◆ Work request A
Summarize the passage on developing as a trial lawyer in two sentences.
◆ Work request B
Answer these questions using the passage on developing as a trial lawyer:
(i) How many attorneys take part in a week of the trial lab program?
(ii) What third thing, other than courage and patience, does the speaker say an attorney needs?
(iii) Where does the speaker say the self-righteous belief about carrying a big burden comes from?
◆ Work request C
Carry on the passage on developing as a trial lawyer from the point where it stops.

BEGIN Provided text

Our new trial lab program where you can come in along with two other attorneys. It's three attorneys for the week. Spend a week with me and go in front of three mock juries. The reason that we're now offering that publicly and not just to my VIP clients is because it's transformative. Why? Because you'll do something in front of the first jury, and you'll be like, "Well, that didn't work." And then we'll just refine it over the week until by the end, you're like, "This is awesome." And I'm like, "Yes, you had the patience to keep going in there and trying and doing the different things."
So you need that courage. You need that patience. But you also know what you need, the third thing that you need? It's not confidence. It's trust. As you're going in, and you're doing the ballsy moves, and you're having that patience. You got to trust that whole time that it's going to work out. You're going to trust that this is all meant for your development and for the greater good. It may not show up in this trial. So what? Your job is bigger than one trial. Everything you're learning. "Well, I shouldn't be practicing on my clients." Where the fuck else are you going to practice?
Listen, if trial lawyers are made, not born, just by the matter of how things work, you're going to get better the farther you go along in your career if you are courageous, patient, and trusting. So yes, the clients who get you later in your career are going to get a better version of you. Does that mean the clients that got you early in your career shouldn't have gone with you? No. Stop thinking like that. Every trial is an opportunity for you to be courageous and to have patience as you work on your craft because that's what this is.
It's like saying, "Yo-Yo Ma should have never played in front of an audience until he was Yo-Yo Ma." Well, guess what? He would never become Yo-Yo Ma if he wasn't playing all the time. The Beatles, listen to their story. They were constantly playing. They probably were shit when they started. Oh, well, there's not as much at stake. Stop with that. Stop with all your self-righteousness about how you're the only people in the world that are carrying a big burden. You're not. You are important, and you are awesome, and I love you probably more than anybody else, but stop with that shit. It's self-righteous. And you know what it is? It's from your saboteur.
Your saboteur's trying to come in and go, "But what you do is so important, and you're changing-," and you are. But your sab uses it to say, "So you shouldn't risk. You should let somebody else do this that's better than you." Fuck that shit because that means, and then there's like, what? A handful of trial attorneys that someone has deemed worthy on taking cases. There are a lot of people doing shitty ass things out there, lots of corporations. We need each and every one of you. And the sooner that you stop with this, "I'm not confident enough to," and you just get in there and have that courage and that patience and that trust, we're going to start winning more cases, and we're going to be doing right by our clients. You are serving no one by giving your cases to someone else that you think is better than you. That serves no one.

END Provided text
BEGIN Data extracts

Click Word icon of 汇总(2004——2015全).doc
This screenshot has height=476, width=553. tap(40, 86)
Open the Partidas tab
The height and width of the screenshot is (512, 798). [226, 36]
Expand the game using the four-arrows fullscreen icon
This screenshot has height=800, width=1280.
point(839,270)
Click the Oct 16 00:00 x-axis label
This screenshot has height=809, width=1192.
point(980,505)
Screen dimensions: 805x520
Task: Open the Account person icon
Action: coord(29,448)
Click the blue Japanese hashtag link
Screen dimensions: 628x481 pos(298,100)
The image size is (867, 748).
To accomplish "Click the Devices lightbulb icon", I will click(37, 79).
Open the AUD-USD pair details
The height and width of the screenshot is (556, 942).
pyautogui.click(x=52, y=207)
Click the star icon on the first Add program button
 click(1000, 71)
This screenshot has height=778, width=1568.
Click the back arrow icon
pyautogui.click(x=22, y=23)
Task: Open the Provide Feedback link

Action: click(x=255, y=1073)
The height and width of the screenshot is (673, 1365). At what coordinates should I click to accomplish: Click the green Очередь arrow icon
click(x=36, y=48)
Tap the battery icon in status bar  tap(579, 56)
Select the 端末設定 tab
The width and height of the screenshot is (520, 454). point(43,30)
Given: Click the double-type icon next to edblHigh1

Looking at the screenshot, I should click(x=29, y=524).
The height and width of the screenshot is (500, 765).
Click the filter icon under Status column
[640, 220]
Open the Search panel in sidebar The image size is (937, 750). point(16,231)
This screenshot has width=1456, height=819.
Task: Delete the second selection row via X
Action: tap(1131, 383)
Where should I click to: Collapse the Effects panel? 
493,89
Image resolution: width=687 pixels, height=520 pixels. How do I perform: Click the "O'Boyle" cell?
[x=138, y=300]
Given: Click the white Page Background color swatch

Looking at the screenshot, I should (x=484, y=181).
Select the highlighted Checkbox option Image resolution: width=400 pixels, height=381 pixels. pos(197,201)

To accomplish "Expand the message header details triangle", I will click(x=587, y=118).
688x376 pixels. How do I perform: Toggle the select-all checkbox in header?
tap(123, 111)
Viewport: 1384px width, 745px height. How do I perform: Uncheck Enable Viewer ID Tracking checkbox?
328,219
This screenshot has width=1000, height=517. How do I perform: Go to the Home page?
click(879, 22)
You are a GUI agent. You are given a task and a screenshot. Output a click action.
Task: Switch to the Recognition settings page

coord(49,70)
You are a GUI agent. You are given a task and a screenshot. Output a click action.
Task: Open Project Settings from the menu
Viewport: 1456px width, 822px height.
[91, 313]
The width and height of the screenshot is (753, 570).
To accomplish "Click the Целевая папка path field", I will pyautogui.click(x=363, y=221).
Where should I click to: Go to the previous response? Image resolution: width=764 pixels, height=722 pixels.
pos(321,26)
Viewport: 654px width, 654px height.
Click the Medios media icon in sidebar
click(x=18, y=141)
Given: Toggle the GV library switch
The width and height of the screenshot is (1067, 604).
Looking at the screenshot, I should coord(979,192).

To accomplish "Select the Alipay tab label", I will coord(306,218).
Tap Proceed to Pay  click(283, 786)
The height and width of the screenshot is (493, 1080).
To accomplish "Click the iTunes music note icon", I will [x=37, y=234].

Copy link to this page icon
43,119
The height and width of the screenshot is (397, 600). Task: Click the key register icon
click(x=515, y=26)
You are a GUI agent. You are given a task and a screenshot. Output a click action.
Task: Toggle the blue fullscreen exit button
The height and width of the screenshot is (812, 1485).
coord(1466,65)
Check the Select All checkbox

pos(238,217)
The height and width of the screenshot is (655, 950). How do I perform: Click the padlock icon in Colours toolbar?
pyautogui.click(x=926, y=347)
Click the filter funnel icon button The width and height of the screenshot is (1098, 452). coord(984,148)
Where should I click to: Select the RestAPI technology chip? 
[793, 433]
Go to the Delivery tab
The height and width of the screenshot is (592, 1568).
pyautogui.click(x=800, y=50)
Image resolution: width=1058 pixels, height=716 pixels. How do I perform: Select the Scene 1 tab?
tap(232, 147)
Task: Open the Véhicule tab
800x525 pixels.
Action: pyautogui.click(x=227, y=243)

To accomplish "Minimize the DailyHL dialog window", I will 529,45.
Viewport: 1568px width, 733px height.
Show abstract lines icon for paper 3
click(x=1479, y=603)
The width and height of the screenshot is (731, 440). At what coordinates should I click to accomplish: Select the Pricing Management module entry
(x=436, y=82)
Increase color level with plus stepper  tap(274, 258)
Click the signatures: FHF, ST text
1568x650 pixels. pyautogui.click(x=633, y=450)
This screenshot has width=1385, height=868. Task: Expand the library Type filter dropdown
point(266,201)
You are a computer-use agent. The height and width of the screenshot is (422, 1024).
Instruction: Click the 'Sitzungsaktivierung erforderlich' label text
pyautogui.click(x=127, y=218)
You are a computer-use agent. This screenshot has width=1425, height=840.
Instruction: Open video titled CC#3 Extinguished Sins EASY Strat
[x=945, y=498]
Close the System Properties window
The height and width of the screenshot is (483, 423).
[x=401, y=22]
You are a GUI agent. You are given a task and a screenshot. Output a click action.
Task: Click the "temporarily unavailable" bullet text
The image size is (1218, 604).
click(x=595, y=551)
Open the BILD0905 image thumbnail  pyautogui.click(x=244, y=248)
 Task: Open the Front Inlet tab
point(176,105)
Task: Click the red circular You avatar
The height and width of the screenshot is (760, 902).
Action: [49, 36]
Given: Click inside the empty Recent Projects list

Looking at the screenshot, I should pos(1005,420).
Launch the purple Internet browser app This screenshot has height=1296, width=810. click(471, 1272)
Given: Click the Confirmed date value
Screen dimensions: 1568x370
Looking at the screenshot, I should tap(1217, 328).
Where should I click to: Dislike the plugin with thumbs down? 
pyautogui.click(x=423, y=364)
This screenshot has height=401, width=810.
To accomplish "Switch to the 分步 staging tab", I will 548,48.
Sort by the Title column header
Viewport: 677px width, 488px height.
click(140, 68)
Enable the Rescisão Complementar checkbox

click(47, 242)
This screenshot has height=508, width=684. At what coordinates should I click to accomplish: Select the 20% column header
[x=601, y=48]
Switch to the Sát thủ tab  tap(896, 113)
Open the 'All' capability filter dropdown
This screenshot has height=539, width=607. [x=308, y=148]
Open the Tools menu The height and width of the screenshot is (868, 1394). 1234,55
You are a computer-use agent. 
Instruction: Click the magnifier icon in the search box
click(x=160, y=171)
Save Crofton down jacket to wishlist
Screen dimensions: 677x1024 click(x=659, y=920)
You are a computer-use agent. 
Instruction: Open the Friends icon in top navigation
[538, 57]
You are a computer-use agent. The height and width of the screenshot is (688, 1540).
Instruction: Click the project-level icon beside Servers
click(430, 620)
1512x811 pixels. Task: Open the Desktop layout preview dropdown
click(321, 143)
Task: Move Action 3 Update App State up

END Data extracts

◆ Task result A
The speaker describes a new week-long trial lab in which three attorneys go in front of three mock juries and refine their approach, and says trial lawyers need courage, patience, and trust rather than confidence. Because trial lawyers are made, not born, every trial is a chance to work on the craft, and the urge to give cases to someone seen as better comes from the saboteur and serves no one.

◆ Task result B
(i) Three attorneys.
(ii) Trust.
(iii) The attorney's saboteur.

◆ Task result C
You think it serves your client, but it doesn't. Not even that. I don't buy that. I don't think you should bring in some heavy hitter. People go, "I was thinking of bringing in Nick Rowley." I love those guys. They got their own cases to handle. Why? Because every time you give up a case to somebody else, some big name, you miss the opportunity to do these three things and create a kick-ass trial lawyer. Yeah, you got one case into their hands. But now, you've shut the door to the 40, 50, or 500 cases that you could totally win because you've been actively participating in your own development all because you think you need confidence. You don't. You don't. And your client is better off with you. Why? Because they chose you. Because in most situations, you are living in the same city that they're in, not the big gun you're hiring. They're going to have face-to-face contact with you. You're going to be able to tell their story better. You've been trained. Now I got to give this up to some big-ass lawyer.
Listen, you're never going to become a big-ass lawyer unless you start doing those cases of yourself. So all this to say, you do not need confidence. You need patience. You need courage, and you need to trust the process and trust yourself. Let me tell you right now because I know what you're thinking. You're thinking, "Sari, but how do you know that I can actually be great? What if I am one of the trial attorneys that just don't have the natural ability that just is terrible?" Here's what I would say. "If you love what you do and if you spend your time investing," which is what our next couple of, not the next one, maybe it's the next one, podcast is about, "in yourself, in your professional development and you continually go out there with an open heart and an open mind, you will become the best. You are good right now. You just need to go out there and get those training wheels off."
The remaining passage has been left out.